I have no need for the sheer number of dice I have, but I have desire.
I got my literal gem dice (as in machined form semiprecious stones) because they were gorgeous. The same applies to my dichroic prism dice. I have my metal sets because I just like the feel of them; the heft in the hand and the satisfying thunk as they hit the dice tray from out the dice tower. I have several sets of dice because the colours appealed to me. (I tend to give these out to new players as I introduce them.) I have speciality dice (FUDGE/Fate dice, various Chinese dice, etc.) for the times I need them. And in the end it winds up with me having way more dice than I strictly speaking need.
worst part is i’d absolutely be the DM. having read a little of the book i feel like i could just learn whatever role i want to take pretty easily (lets go decker), but keeping everything in my head at once as a dm? a lot less simple
could just learn whatever role i want to take pretty easily (lets go decker)
Lol.
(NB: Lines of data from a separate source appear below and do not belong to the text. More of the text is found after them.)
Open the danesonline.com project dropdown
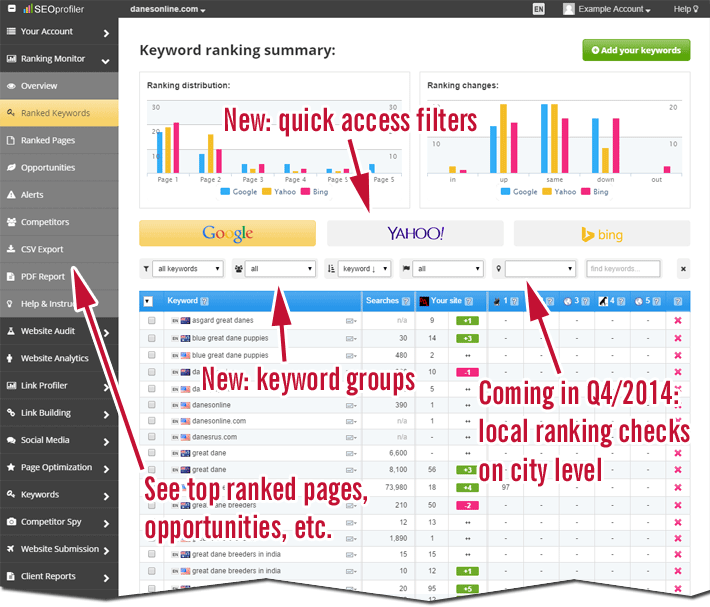The width and height of the screenshot is (710, 607). pyautogui.click(x=168, y=9)
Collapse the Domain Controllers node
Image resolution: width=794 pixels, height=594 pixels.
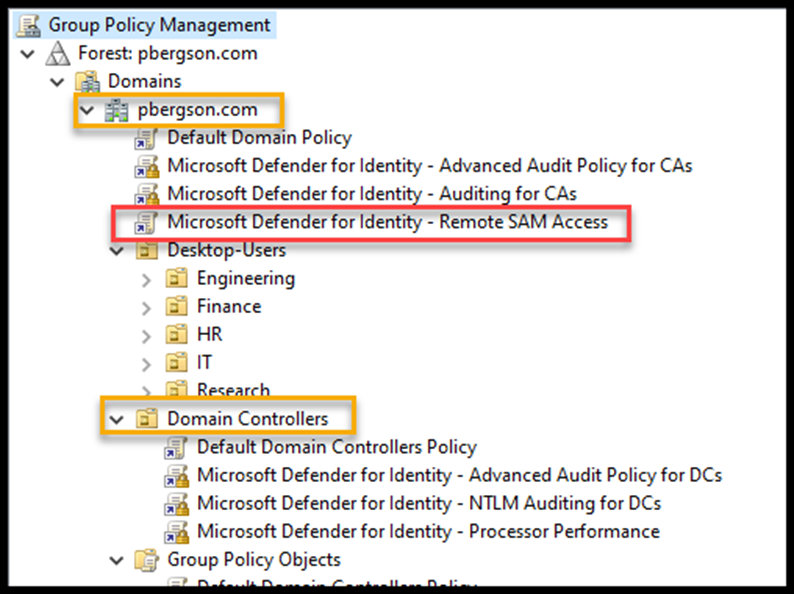[117, 418]
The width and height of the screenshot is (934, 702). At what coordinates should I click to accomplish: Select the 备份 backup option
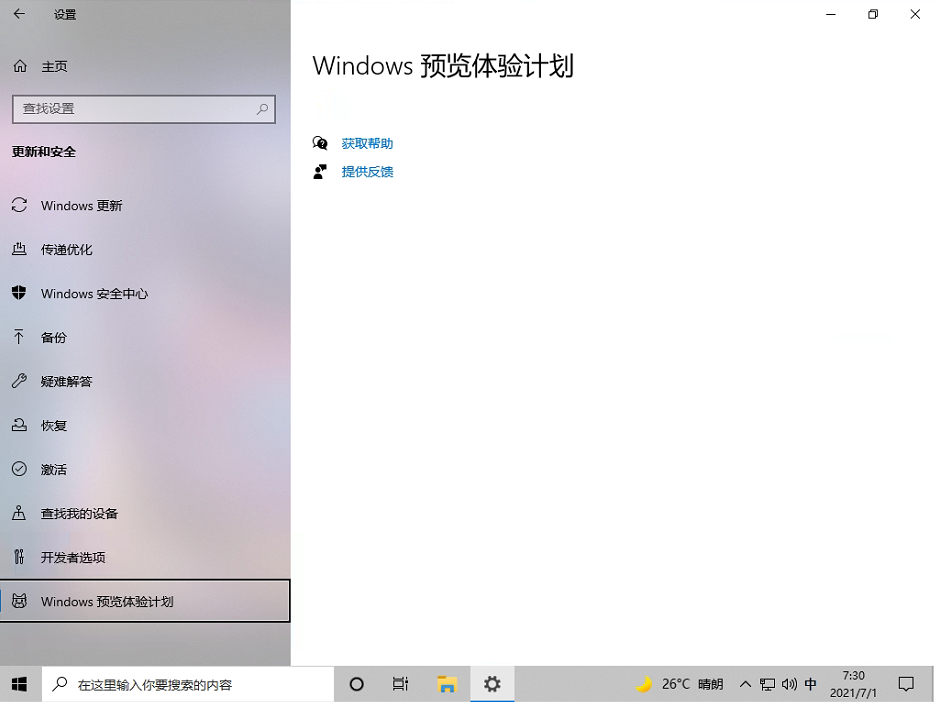point(54,337)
Decker is probably the most complicated, confusing thing in the game because of how cyberspace mechanics work, and how it splits between two different combat scenarios when you have other characters in meat space while the decker is in cyberspace. Not just for the players, but especially the DM.
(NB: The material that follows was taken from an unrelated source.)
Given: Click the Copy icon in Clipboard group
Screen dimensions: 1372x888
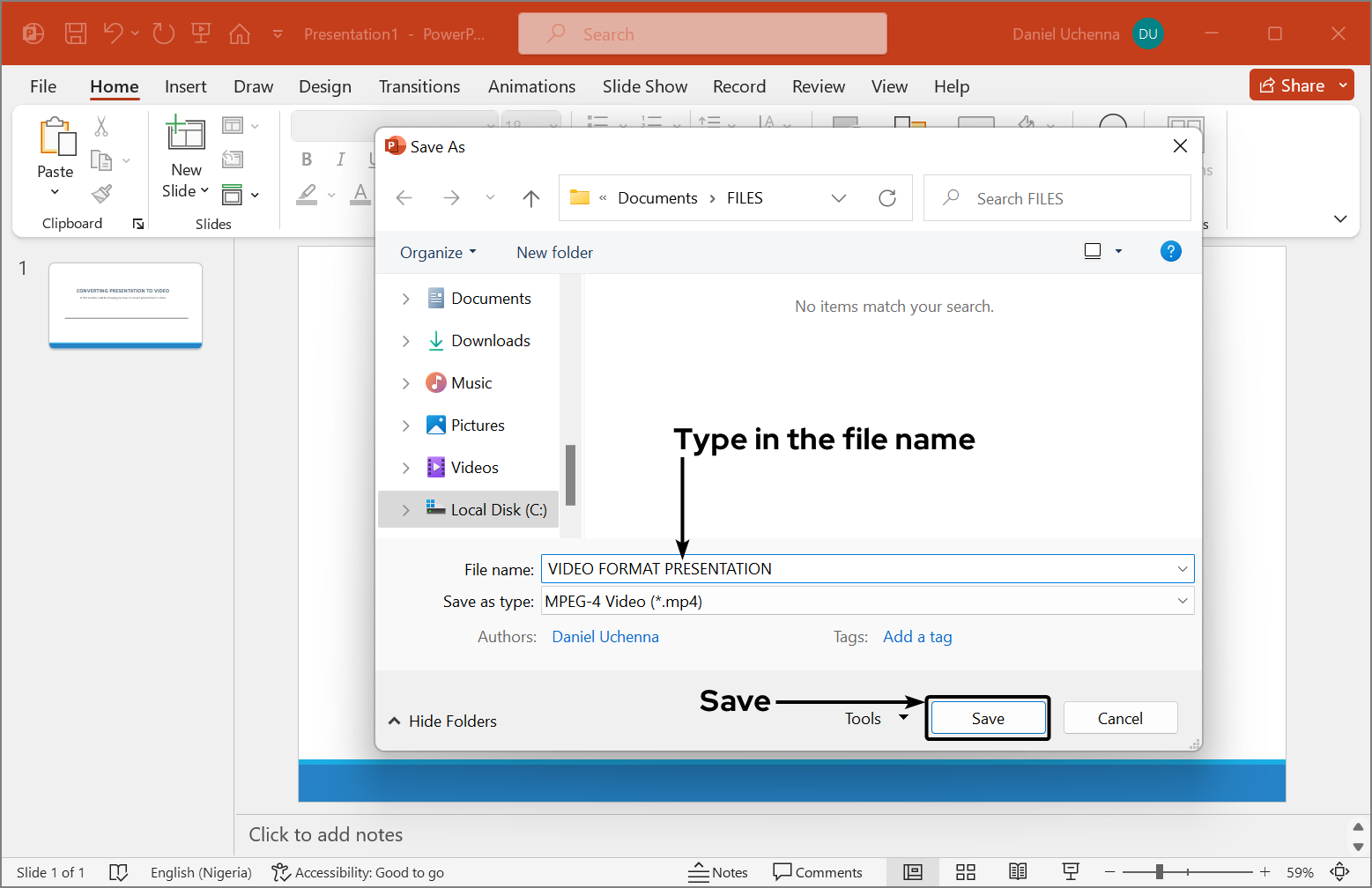Looking at the screenshot, I should point(100,160).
I actually still play 3rd edition, as the introduction of the wireless world in 4th makes this stuff even more confusing.
In old-fashioned English, ‘dice’ was used only as a plural form, and the singular was die, but now ‘dice’ is used as both the singular and the plural form.
The singular usage is considered incorrect by many authorities. However, it should be noted that The New Oxford Dictionary of English, Judy Pearsall, Patrick Hanks (1998) states that “In modern standard English, the singular die (rather than dice) is uncommon. Dice is used for both the singular and the plural.”
‘Die’ is the singular form of ‘dice’. It comes from the French word des, a plural word for the same objects. In English, the most common way to make nouns plural is to add an ‘s’. If ‘die’ followed that rule precisely, its plural form would be ‘dies’, however, English is full of irregular plurals. Along with octopus, fish, goose, wolf, cactus, and appendix, “die” does not follow that rule implicitly. The plural form is ‘dice’. If you roll dice, you are rolling two or more game pieces. If you roll a die, you are only using one piece.”
It’s really as simple as: which sounds correct? “Rolling a die” or “rolling a dice”? 🤷🏼♂️ Anti-intellectualism is no one’s friend, friend.
Linking every TTRPG thing directly back to D&D is system reductionism! Under communism, there won’t be D&D as we know it because it promotes and valorizes monarchism!